# can someone help me with my math homework?

Prove, using the trigonometric identities,

that

cos((1/2)*θ)= sqrt((cos(θ )+1)/2)

for any 0 ≤ θ ≤ π. Remember to separate the left and right sides in

your proof. Start from the RIGHT side! Moreover: θ =(1/2)*θ+ (1/2)*θ

### 3 Answers

- MathmomLv 72 years agoFavorite Answer
Angle sum identity:

cos(x+y) = cos x cos y − sin x sin y

cosθ = cos(θ/2 + θ/2)

........ = cos(θ/2) cos(θ/2) − sin(θ/2) sin(θ/2)

........ = cos²(θ/2) − sin²(θ/2)

........ = cos²(θ/2) − (1 − cos²(θ/2))

........ = 2cos²(θ/2)−1

RHS = √[(cosθ + 1) / 2]

= √[((2cos²(θ/2)−1) + 1) / 2]

= √(2cos²(θ/2) / 2)

= √(cos²(θ/2))
________________________________________
### Given exercise
Write the next part of the forum thread on the cosine half-angle identity, picking up directly after its final line.

### Extracted data
________________________________________
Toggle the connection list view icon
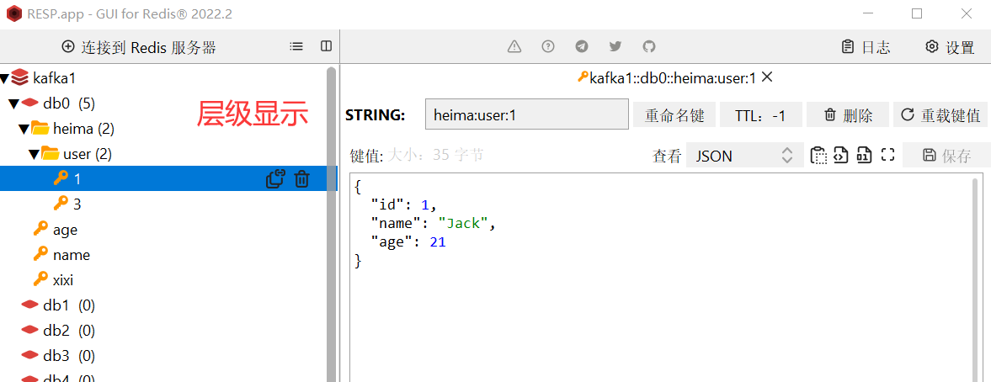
________________________________________
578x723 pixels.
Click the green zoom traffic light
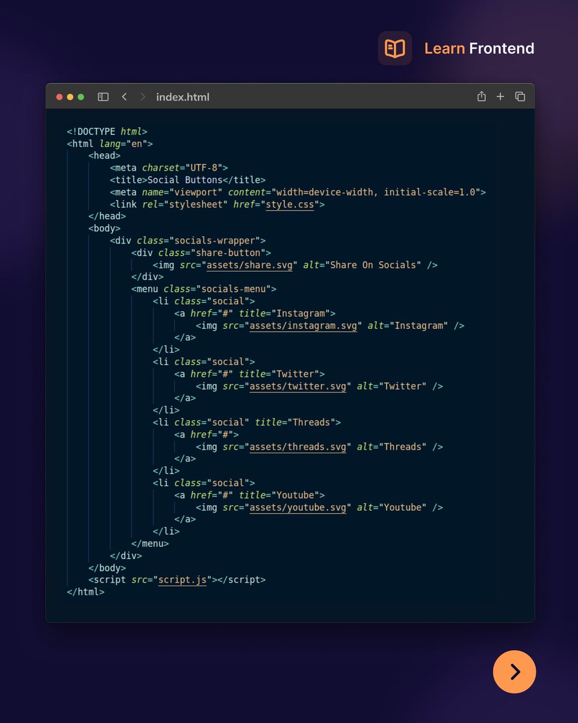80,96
________________________________________
### Exercise answer
= |cos(θ/2)|

= cos(θ/2) ..... since cos(θ/2) > 0 for 0 ≤ θ ≤ π

= LHS

- IndikosLv 72 years ago
We have cos(a+b) = cos(a)cos(b) - sin(a)sin(b)

set a = b = x

then cos(2x)

= cos(x + x)

= cos(x)cos(x) - sin(x)sin(x)

= cos^2(x) - sin^2(x)

= cos^2(x) - ( 1 - cos^2(x)

= cos^2(x) - 1 + cos^2(x)

= 2cos^2(x) - 1

so cos(2x) = 2cos^2(x) - 1

so 2cos^2(x) = cos(2x) + 1

cos^2(x) = (cos(2x)+1)/2

or cos(x) = sqrt( (cos(2x)+1)/2)

Now set x = θ/2

so cos(θ/2) = sqrt( (cos(2*θ/2)+1)/2)

= sqrt( (cos(θ)+1)/2)